La ville de Goma, en République démocratique du Congo, a accueilli une série d’activités culturelles et professionnelles dans le cadre de la 10ème édition du Festival Amani, une rencontre annuelle qui rassemble des artistes autour d’un concept fort :LA PAIX.
Organisé depuis maintenant 10 ans, le Festival Amani (qui signifie « paix » en swahili) s’est imposé comme un symbole de résilience dans une région ravagée par la guerre depuis trois décennies.
D’ordinaire prévu en février, l’édition 2024 a dû être reportée à plusieurs reprises en raison de la recrudescence des affrontements entre les rebelles du M23 et les forces loyalistes.
Depuis sa première édition en 2014, ce rendez-vous artistique se tient à Goma avec pour objectif de renforcer la cohésion sociale et de promouvoir la diversité culturelle dans une région déchirée par des conflits depuis trois décennies.
Cependant, au-delà des spectacles et des célébrations, le Festival Amani se veut un appel à l’union dans les efforts pour la paix. « C’est une opportunité pour chaque habitant de Goma d’interroger ce qu’il fait pour la restauration de la paix dans la région », insiste Guillaume Bisimwa, directeur de l’événement.
Pour Bony Nzanzu, membre de la cellule de communication, l’événement joue également un rôle crucial dans la résilience collective des victimes de la guerre. « Le festival rassemble les communautés et renforce leur capacité à surmonter les traumatismes.

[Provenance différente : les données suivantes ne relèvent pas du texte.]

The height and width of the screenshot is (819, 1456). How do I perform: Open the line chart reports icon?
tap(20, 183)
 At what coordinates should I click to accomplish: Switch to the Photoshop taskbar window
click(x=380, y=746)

Cela reste un facteur décisif pour le retour à la paix », pense-t-il, satisfait de l’effectivité de l’évènement.
Changer l’image de Goma : une bataille pour la réputation
Dans une région dont l’image est souvent associée à la guerre et aux violences, le Festival Amani se positionne comme une occasion de raconter une autre histoire de Goma. Cet événement met en avant la résilience des habitants et célèbre le vivre-ensemble dans une ville multiculturelle.

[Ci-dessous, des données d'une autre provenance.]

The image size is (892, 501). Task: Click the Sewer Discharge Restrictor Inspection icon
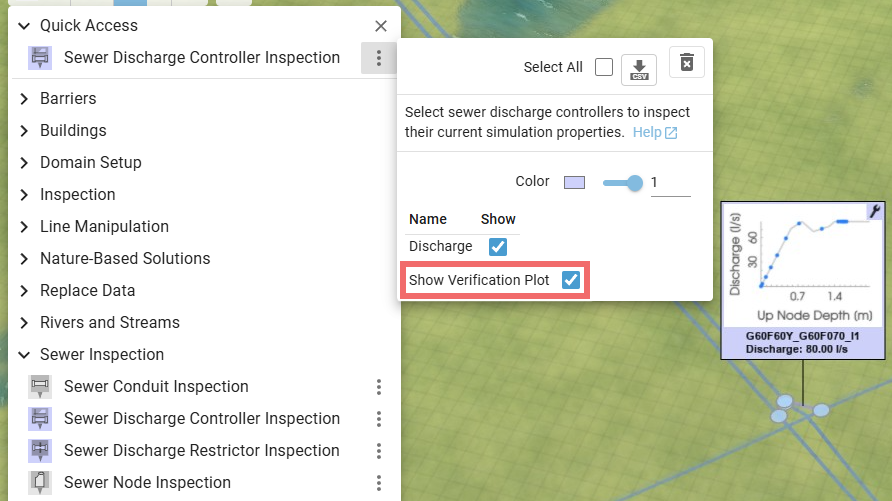pyautogui.click(x=40, y=451)
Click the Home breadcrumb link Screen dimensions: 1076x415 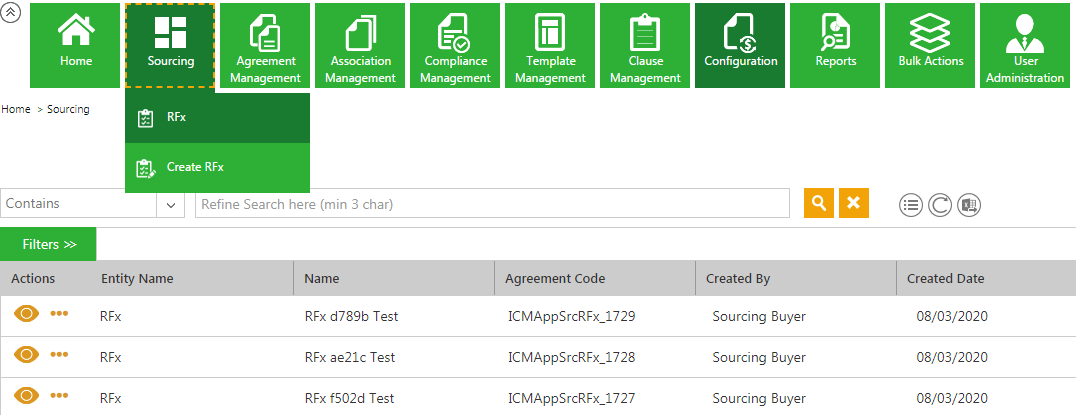click(x=15, y=109)
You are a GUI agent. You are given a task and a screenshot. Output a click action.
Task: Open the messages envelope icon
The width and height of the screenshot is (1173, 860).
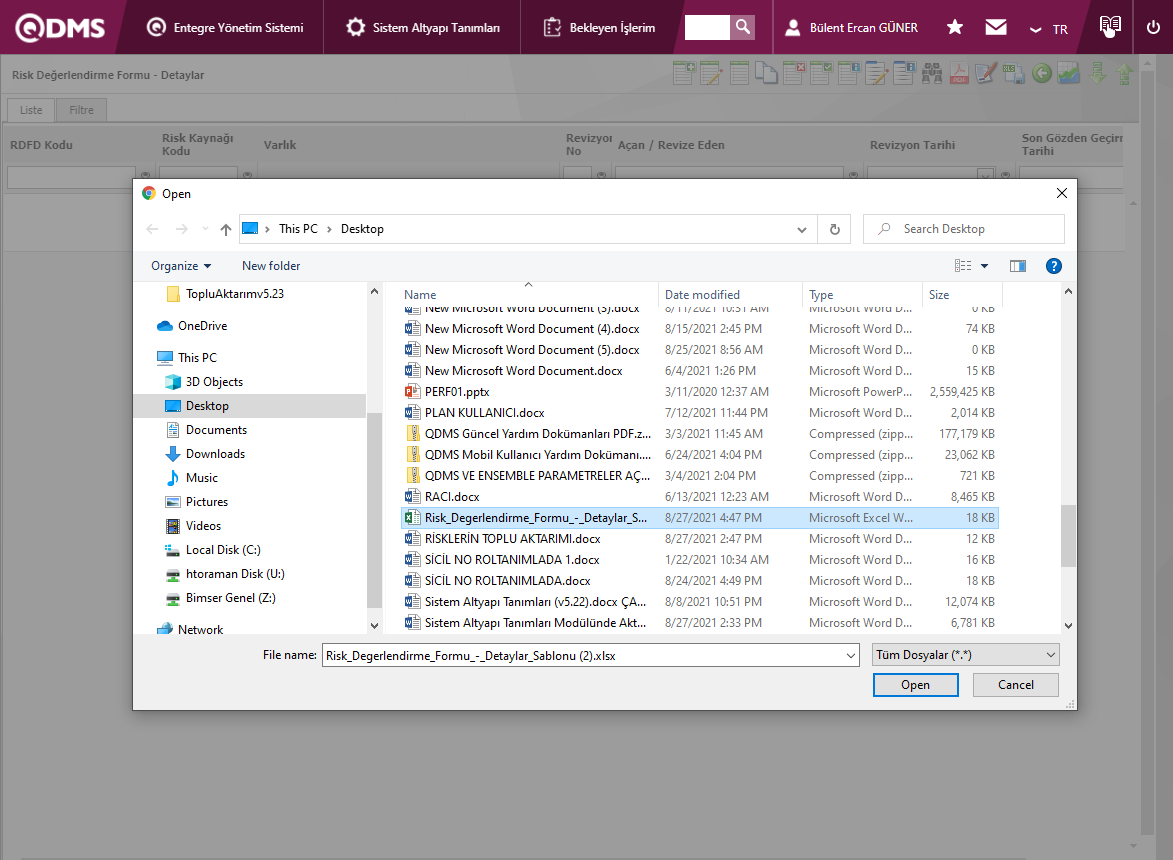[x=996, y=28]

Selon Jacinthe Maarifa, cet événement est une bouffée d’espoir : « Le festival est un point blanc dans l’obscurité qui représente aujourd’hui le Nord-Kivu. Il reflète le véritable désir des Gomatraciens : la paix et la tranquillité », confie l’artiste slameur, membre du collectif Goma Slam Session.
Pour d’autres artistes participants au festival, l’art devient une arme pacifique pour éveiller les consciences. Très célèbre pour ses morceaux engageants, le rappeur swahiliphone JKM Rambo inaugure sa prestation par des messages de sensibilisation avec un accent particulier sur des sujets d’actualité dans l’opinion publique congolaise, à savoir la révision de la constitution et la restauration de la paix dans l’Est de la RDC.

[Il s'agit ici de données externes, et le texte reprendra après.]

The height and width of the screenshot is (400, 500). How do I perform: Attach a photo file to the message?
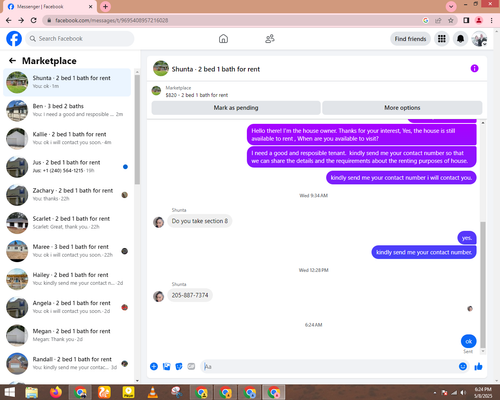pos(166,367)
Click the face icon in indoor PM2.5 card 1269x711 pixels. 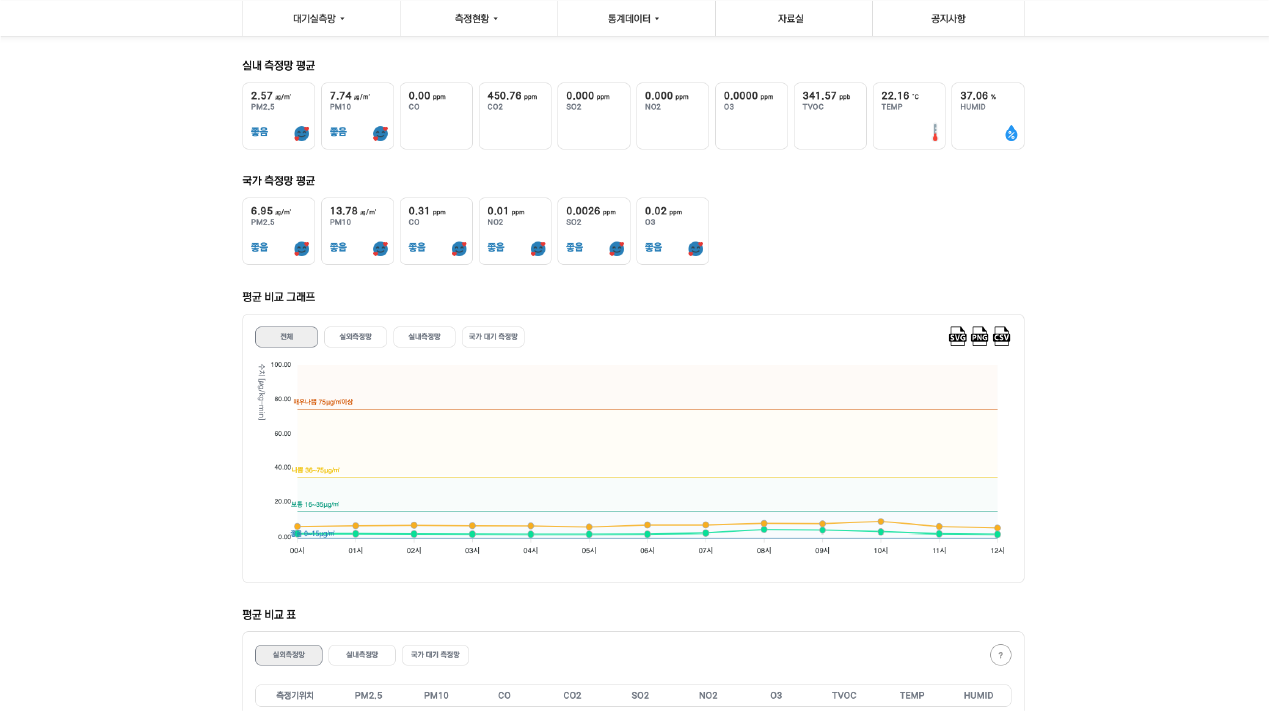pos(301,133)
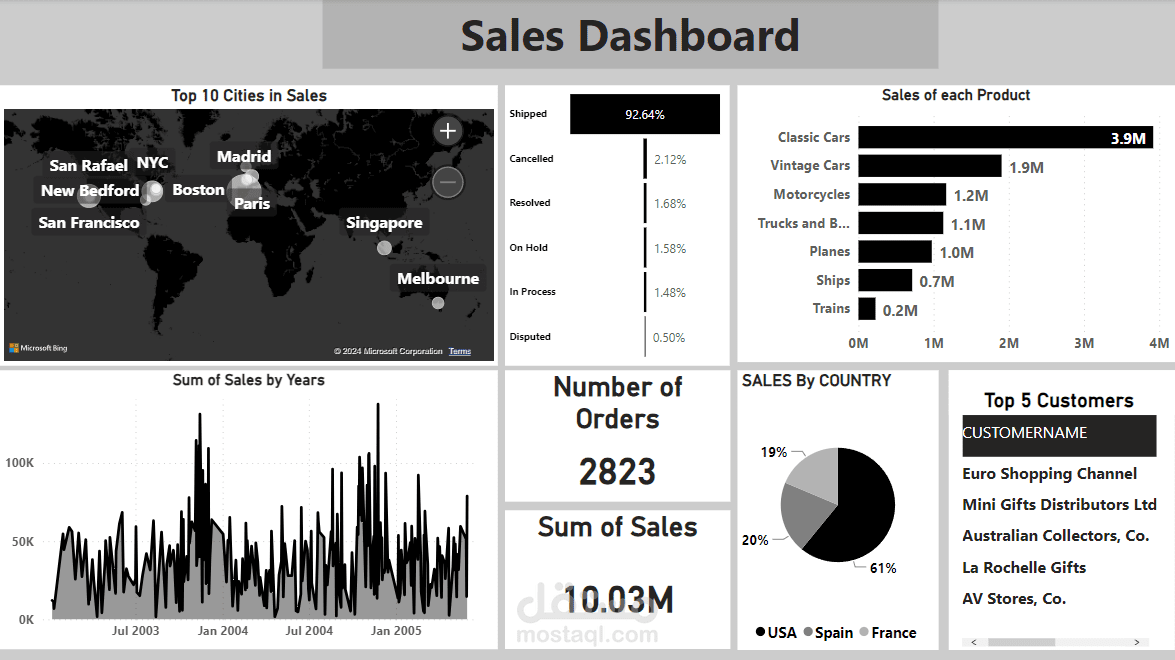Select the Classic Cars bar in Sales of each Product
This screenshot has width=1175, height=660.
[1005, 137]
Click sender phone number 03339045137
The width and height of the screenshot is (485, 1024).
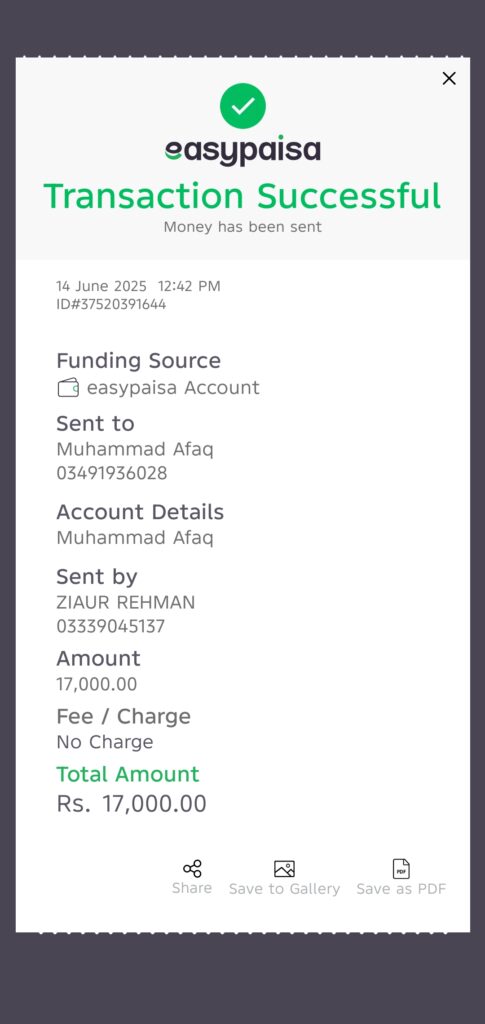click(110, 626)
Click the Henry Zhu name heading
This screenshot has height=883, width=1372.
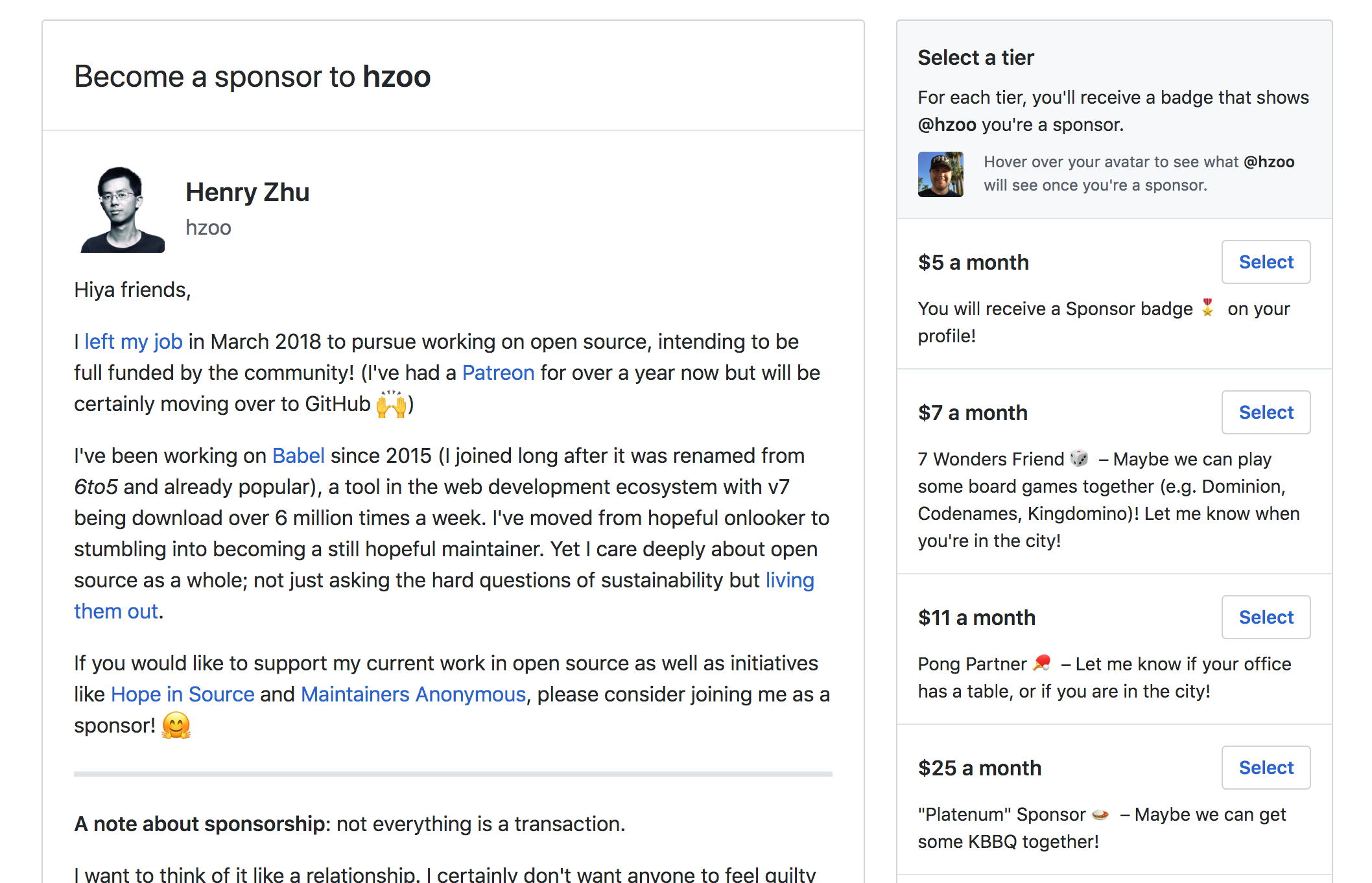pyautogui.click(x=247, y=193)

« En tant qu’artiste, je n’ai pas le temps pour des flatteries, je suis un messager et le peuple a un message clair aujourd’hui, il veut la paix », s’exclame-t-il dans une interview qu’il accorde à la presse après avoir littéralement « mis le feu » sur le village Ihusi, l’espace qui accueille l’évènement. Celui-ci affirme le rôle des artistes comme porte-voix des aspirations populaires.
Interrogé après sa prestation, Magic Pinokio estime que l’art va au-delà de la sensibilisation. Son rôle thérapeutique dans une région où le traumatisme collectif est omniprésent : « La culture permet à tous de guérir davantage », résume-t-il. Pour lui, les chansons, les danses et les spectacles deviennent des outils de détraumatisassions de masse, offrant un soulagement aux victimes de la violence.
Symbole de reconstruction
Depuis trois décennies, Goma subit les contrecoups d’une insécurité chronique. Malgré cela, le Festival Amani prouve que la culture peut être une arme de reconstruction massive, permettant aux communautés de se retrouver, d’espérer et de rêver d’un avenir meilleur. Face à une situation où la guerre semble omniprésente, la culture se dresse comme une force discrète mais puissante, capable de rassembler, de guérir et d’unir.